Le Collège des médecins et l'Ordre des psychologues du Québec ont émis des lignes directrices quant au diagnostic et au traitement du TDA-TDAH: Le trouble déficit de l'attention/hyperactivité et l'usage de stimulants du système nerveux central, mis à jour en 2006. La Canadian Attention Deficit Hyperactivity Disorder Resource Alliance (CADDRA) met régulièrement à jour ses lignes directrices sur le TDAH. Le document est disponible en ligne.

Médecine parallèle

Les parents devraient être prudents et bien informés avant d'essayer les traitements de médecine douce, prévient la Société canadienne de pédiatrie, qui souligne que nombre de ces derniers peuvent causer des effets secondaires. Certains peuvent même être dangereux.

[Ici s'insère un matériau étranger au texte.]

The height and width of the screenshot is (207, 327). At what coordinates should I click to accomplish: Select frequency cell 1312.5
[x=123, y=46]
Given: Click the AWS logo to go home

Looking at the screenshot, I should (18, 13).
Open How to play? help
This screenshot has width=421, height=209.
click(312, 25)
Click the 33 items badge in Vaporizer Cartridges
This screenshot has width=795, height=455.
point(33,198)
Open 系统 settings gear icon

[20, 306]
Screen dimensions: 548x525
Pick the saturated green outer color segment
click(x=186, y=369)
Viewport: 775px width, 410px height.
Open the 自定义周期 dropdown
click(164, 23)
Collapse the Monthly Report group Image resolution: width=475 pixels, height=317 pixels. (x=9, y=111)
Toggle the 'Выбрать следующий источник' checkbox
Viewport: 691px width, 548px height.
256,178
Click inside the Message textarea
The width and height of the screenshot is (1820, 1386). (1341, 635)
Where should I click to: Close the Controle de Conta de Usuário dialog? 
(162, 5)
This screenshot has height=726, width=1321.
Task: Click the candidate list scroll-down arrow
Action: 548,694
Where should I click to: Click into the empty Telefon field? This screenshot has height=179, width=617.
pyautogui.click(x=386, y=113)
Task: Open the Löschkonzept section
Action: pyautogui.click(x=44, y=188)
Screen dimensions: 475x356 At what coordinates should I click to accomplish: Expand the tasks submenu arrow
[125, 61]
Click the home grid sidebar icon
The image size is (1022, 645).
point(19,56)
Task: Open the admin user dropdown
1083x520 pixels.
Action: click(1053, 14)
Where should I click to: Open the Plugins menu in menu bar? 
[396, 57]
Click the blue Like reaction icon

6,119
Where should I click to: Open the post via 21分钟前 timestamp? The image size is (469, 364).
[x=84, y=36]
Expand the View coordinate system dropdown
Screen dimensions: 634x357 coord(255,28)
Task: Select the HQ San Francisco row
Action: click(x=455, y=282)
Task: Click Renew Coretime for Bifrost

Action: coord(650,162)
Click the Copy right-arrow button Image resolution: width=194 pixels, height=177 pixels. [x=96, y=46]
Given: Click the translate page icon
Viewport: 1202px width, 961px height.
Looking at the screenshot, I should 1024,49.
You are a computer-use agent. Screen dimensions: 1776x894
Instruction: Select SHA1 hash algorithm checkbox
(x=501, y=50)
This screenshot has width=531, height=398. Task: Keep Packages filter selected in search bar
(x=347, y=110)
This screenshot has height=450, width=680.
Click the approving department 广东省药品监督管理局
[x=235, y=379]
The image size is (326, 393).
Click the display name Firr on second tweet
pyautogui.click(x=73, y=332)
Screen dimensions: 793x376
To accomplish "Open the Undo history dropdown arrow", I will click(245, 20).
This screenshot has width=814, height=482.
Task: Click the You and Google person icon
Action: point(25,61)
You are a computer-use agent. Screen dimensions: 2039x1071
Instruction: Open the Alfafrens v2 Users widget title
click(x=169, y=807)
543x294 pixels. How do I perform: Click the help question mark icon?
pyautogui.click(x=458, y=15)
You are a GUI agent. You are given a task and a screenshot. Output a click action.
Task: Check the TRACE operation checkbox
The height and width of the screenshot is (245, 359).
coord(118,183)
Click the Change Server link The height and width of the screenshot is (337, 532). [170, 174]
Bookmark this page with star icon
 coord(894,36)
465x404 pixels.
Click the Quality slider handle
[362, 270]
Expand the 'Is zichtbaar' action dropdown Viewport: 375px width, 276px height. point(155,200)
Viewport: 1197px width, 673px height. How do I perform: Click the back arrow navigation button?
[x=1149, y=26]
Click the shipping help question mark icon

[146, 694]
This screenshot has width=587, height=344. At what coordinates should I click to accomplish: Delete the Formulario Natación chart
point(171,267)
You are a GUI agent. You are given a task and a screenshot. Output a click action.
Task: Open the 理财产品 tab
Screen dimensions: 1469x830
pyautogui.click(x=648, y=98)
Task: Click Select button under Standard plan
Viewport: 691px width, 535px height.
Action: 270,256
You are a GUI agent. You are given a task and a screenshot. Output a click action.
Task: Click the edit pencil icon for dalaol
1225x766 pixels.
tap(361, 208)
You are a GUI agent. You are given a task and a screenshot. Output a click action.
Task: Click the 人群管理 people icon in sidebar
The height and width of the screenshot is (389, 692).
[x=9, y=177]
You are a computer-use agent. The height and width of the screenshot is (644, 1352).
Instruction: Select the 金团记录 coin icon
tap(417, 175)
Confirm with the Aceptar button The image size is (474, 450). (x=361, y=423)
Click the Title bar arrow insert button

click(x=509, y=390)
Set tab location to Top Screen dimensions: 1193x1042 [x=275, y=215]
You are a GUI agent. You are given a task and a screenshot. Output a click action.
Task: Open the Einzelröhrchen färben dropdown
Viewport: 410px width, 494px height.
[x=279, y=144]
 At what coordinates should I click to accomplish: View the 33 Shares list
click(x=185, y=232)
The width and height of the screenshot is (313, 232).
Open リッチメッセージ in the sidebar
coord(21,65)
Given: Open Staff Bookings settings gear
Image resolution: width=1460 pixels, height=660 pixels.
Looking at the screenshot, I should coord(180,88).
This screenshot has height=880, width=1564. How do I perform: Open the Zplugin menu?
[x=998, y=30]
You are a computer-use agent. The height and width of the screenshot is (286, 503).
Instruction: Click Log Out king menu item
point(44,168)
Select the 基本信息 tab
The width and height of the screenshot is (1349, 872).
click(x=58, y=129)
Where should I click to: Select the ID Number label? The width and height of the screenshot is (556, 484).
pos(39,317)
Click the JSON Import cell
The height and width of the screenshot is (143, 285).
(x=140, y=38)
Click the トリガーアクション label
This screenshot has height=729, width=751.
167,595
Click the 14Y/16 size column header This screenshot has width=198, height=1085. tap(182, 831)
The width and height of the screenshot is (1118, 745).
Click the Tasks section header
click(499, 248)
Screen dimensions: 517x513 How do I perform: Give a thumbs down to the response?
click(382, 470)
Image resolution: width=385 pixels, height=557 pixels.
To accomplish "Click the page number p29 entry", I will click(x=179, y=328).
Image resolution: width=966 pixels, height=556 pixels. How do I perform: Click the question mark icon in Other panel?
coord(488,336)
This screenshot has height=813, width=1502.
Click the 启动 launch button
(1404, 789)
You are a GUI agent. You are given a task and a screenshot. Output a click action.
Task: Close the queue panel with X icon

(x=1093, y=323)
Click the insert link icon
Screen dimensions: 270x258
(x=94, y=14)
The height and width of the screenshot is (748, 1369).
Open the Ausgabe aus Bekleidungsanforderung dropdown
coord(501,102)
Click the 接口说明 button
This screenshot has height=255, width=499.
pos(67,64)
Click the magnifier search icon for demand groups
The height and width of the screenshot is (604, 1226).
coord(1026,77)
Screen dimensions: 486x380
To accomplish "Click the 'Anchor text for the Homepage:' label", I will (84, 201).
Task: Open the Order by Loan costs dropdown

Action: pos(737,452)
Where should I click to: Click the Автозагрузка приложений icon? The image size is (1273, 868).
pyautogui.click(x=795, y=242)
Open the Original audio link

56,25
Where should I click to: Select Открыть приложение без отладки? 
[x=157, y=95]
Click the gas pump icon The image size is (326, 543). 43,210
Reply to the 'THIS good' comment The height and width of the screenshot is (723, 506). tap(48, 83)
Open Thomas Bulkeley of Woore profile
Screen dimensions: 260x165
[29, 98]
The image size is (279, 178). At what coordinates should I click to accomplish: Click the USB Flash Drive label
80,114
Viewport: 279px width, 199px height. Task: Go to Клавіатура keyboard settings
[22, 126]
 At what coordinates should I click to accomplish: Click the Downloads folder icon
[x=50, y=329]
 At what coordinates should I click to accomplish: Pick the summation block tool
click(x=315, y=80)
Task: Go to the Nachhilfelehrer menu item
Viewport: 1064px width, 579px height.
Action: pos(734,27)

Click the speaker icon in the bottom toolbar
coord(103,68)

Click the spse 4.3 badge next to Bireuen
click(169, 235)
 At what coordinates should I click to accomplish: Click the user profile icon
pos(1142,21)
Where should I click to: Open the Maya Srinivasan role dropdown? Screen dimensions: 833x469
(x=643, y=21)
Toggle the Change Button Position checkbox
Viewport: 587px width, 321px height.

Selon un résumé présenté par la Société canadienne de pédiatrie, des modifications alimentaires pourraient aider un petit nombre d'enfants ayant des symptômes allergiques ou des migraines. Mais rien ne prouve qu'un régime sans sucre ni additifs réduirait les symptômes du TDA-TDAH.

Les plantes médicinales peuvent contribuer à calmer une personne et pourraient jouer un rôle en ce qui concerne la mémoire et la pensée. Par contre, elles ne sont pas inoffensives. Il faut s'informer auprès d'un pharmacien de la puissance, de la toxicité et des effets possibles des produits.

L'hypnothérapie peut être utile contre certains symptômes de TDA-TDAH, comme les troubles du sommeil ou les tics.

Les antioxydants protègent les cellules nerveuses, mais n'ont aucun effet direct sur le TDA-TDAH.

Enfin, il n'existe aucune donnée probante de l'efficacité des oméga-3, du magnésium, de l'acupuncture et de l'homéopathie dans le traitement du TDA-TDAH.

Il existe peu de ressources pour le suivi et l'accompagnement des personnes atteintes de TDA-TDAH. Par contre, des sites Web comme ceux du Canadian Attention Deficit Hyperactivity Disorder Resource Alliance (CADDRA) et de la Dre Annick Vincent, médecin-psychiatre, sont très bien documentés.

L'Institut Douglas offre différents programmes pour les personnes souffrant de TDA-TDAH, et des groupes comme les associations Parents aptes à négocier le déficit de l'attention (PANDA) et l'Association québécoise des troubles d'apprentissage (AQETA) proposent du soutien aux familles et aux enfants.